In the United States industry analysts generally anticipate a bullish future for commercial ventures in space. Declared Peter Glaser, vice-president of Cambridge, Mass.-based Arthur D. Little Inc., an international management and technical consulting firm: “Moving into space is the most important step in human evolution since we crawled out of the ocean onto dry land.” And the Massachusetts-based Center for Space Policy, which evaluates commercial opportunities in space, predicted that by the end of the century space-made pharmaceuticals will generate $27 billion in annual revenues, and gallium arsenide semiconductors another $3.1 billion. Meanwhile, U.S. industrial scientists
are eagerly looking forward to experimenting in space’s vacuum environment or witnessing combustion without heat or light. Said Christopher Podsiadly, director of the science research laboratory at the St. Paul, Minn.-based 3M Co.: “We may have to unlearn some things in space. What if you ran a chemical reaction up there and it came out differently than down here?”

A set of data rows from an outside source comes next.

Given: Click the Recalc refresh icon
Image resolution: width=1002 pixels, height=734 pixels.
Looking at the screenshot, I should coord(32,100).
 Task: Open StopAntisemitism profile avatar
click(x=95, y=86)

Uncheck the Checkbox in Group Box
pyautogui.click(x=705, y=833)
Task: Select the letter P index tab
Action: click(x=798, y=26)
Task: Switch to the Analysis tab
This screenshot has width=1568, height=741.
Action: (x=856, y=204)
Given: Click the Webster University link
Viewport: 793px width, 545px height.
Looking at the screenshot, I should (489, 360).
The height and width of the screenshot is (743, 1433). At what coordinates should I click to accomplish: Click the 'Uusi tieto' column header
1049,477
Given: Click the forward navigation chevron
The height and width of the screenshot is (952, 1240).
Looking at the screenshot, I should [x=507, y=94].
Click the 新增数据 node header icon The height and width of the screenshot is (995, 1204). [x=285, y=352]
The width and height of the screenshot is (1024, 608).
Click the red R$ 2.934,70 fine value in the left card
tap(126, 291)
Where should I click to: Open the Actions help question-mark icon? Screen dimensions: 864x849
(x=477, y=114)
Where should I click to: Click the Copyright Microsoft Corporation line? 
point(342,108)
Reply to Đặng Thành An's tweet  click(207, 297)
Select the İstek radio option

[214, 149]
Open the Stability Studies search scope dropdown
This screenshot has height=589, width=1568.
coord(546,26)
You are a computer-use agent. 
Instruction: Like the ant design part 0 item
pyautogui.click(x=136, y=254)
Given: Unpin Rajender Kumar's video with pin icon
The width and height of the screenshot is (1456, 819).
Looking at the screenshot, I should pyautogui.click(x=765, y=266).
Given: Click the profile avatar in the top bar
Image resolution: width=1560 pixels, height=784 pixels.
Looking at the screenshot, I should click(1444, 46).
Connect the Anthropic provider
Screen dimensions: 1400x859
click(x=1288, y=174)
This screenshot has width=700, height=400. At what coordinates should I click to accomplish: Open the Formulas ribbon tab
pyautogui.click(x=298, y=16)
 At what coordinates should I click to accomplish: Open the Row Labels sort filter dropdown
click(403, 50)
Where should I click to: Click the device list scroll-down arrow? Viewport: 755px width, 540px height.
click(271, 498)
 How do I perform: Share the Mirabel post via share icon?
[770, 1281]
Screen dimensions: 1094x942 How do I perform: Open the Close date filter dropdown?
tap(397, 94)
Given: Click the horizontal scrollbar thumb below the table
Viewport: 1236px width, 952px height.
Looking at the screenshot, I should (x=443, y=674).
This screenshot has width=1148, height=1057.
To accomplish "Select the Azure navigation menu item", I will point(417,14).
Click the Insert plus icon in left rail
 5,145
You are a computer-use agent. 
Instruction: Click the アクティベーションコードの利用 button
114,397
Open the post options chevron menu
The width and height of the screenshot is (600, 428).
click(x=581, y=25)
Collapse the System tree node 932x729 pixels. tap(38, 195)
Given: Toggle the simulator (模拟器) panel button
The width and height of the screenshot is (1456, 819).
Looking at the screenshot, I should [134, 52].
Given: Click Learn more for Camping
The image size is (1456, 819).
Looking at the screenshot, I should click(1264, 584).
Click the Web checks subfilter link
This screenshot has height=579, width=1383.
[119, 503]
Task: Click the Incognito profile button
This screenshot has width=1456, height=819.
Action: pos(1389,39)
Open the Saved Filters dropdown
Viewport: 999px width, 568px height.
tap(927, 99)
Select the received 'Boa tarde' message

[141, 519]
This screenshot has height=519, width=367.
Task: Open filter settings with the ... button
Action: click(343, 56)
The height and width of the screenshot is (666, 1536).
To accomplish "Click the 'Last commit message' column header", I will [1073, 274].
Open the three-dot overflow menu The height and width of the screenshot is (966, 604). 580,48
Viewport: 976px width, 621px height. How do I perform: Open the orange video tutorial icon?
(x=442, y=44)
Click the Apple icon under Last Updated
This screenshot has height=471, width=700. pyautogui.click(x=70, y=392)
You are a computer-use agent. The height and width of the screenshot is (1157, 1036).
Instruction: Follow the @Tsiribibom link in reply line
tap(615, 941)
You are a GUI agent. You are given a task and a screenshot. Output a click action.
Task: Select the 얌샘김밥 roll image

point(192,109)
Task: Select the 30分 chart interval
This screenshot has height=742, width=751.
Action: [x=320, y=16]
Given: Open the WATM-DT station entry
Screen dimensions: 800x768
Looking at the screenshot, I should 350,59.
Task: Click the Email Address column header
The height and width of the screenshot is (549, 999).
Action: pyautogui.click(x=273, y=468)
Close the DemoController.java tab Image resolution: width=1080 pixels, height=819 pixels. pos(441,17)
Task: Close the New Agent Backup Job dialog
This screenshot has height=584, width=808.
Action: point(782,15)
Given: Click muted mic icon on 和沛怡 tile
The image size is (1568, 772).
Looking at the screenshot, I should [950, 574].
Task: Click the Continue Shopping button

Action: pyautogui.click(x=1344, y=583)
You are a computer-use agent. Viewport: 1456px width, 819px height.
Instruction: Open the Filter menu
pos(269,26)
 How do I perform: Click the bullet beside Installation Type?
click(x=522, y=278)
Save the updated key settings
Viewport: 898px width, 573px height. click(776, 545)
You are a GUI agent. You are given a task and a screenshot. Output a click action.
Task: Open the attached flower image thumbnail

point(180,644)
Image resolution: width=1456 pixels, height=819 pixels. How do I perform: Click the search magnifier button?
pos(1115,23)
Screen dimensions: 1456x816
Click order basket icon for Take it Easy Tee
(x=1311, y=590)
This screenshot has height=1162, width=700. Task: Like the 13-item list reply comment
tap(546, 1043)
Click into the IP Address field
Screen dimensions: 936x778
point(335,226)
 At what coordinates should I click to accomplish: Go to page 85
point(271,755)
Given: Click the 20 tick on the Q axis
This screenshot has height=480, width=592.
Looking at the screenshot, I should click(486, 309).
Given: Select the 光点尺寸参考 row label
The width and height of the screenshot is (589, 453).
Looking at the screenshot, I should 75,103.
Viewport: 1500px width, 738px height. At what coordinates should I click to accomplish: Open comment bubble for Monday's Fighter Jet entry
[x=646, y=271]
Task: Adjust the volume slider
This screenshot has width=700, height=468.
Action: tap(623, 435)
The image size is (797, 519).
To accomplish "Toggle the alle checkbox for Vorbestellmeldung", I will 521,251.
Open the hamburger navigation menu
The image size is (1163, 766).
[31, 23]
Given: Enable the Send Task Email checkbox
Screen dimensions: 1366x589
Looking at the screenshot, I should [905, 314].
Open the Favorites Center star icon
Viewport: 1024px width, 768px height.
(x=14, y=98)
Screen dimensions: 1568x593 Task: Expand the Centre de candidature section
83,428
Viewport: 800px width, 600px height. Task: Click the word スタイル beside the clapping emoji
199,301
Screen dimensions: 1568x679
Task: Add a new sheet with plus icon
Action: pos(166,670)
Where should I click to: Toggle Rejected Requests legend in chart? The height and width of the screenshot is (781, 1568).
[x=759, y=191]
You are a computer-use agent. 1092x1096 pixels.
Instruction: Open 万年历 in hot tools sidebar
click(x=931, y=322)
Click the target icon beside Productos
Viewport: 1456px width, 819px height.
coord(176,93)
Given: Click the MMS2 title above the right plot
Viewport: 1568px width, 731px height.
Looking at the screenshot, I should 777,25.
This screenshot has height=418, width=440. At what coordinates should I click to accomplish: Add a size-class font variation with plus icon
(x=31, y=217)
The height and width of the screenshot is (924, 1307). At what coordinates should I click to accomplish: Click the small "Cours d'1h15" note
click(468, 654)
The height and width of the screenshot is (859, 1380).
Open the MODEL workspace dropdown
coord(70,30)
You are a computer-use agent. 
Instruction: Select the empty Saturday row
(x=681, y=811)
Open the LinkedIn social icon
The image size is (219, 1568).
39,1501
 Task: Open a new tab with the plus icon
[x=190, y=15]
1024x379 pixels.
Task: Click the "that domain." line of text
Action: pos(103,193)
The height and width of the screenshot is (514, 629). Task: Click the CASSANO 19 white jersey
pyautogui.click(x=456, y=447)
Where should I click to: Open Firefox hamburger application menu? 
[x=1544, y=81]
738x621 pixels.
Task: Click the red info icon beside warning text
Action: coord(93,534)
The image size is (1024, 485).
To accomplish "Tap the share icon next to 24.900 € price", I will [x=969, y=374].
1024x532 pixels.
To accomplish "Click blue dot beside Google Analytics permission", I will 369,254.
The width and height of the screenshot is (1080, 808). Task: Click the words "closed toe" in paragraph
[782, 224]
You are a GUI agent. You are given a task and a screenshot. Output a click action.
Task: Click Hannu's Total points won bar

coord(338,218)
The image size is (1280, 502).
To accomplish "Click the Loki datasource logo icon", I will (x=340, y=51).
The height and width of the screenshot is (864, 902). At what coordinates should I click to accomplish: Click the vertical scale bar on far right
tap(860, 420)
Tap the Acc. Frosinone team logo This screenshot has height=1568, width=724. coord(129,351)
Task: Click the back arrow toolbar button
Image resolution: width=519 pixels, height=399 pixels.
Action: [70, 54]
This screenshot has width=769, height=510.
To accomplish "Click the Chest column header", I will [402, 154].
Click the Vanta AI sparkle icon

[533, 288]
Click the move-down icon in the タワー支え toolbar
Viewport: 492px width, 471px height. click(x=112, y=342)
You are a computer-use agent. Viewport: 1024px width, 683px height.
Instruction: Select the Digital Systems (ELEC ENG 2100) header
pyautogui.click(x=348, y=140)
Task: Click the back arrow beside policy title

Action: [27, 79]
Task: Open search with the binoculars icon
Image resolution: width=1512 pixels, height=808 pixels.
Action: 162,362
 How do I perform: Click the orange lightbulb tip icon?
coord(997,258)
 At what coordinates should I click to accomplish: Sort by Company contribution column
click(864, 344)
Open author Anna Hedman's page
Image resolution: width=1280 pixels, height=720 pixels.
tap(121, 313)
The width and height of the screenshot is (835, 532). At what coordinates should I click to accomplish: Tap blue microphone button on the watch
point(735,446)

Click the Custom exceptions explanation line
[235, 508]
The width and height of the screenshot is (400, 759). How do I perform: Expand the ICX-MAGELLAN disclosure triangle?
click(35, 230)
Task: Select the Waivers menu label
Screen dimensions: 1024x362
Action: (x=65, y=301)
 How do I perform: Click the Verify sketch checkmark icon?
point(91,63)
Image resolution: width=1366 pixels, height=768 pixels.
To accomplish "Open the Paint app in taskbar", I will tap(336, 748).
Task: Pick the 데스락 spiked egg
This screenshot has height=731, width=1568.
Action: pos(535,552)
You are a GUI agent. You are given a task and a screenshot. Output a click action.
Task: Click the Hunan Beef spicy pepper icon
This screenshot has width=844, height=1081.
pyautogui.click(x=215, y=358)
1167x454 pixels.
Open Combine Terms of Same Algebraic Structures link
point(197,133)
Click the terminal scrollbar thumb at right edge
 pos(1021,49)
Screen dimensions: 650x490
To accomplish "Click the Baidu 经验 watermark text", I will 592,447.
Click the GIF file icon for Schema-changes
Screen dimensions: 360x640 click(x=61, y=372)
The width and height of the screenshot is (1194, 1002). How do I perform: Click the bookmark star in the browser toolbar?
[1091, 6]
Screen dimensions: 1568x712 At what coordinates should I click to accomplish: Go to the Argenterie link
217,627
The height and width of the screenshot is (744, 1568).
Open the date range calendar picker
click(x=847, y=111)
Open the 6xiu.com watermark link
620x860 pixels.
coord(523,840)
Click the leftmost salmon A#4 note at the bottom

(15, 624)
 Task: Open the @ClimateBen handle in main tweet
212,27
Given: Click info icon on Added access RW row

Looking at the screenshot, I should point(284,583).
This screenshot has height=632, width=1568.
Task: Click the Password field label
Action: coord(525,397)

Still, even the biggest companies and their shareholders are concerned about the immense capital outlays involved in space research, the enormous risks and the 10to 15-year lags before profits begin to flow. Last week’s Discovery disappointment heightened those concerns. A White House committee is currently looking into ways of encouraging investment in space, through tax incentives and regulation changes, and NASA itself plans to set up a high-level office to co-ordinate commercial use of space. But the space agency now has to concentrate on the problems that have plagued the shuttle program all this year.
Originally, NASA expected to mount 10 shuttle missions during 1984 but last week its estimate was down to six. During one of the two missions it has carried out in 1984, an eight-day trip by the shuttle Challenger in February, the small rockets on a launch system malfunctioned, and two multimillion-dollar communications satellites were lost in space. Those losses alarmed Telesat Canada, a world leader in satellite communications technology, and the company cancelled long-standing plans to have one of its Anik satellites launched during Discovery’s maiden voyage. NASA also had to cancel two of its missions when the U.S. military backed out of the shuttle program over dissatisfaction with the satellite launch facilities.
It takes months to prepare high technology for a launch, and there were fears that last week’s setback will further erode confidence. That, in turn, could lead to future shuttles flying with cargo bays less than full. For NASA’s part, one agency spokesman who did not want to be identified estimated that the delays for repairs and tests on Discovery—which will likely take at least three weeks—were costing the agency $1.5 million a day. But in many parts of an aerospace industry that has its future tied to the success of the shuttle and the establishment of a space station, optimism still reigned. Noted James Haggerty, a consultant with the Aerospace Industries Association, a Washington-based trade group: “There is an awful lot of panic about this latest delay, but we can expect these things for the rest of the century. Where were the Wright brothers after 12 flights?”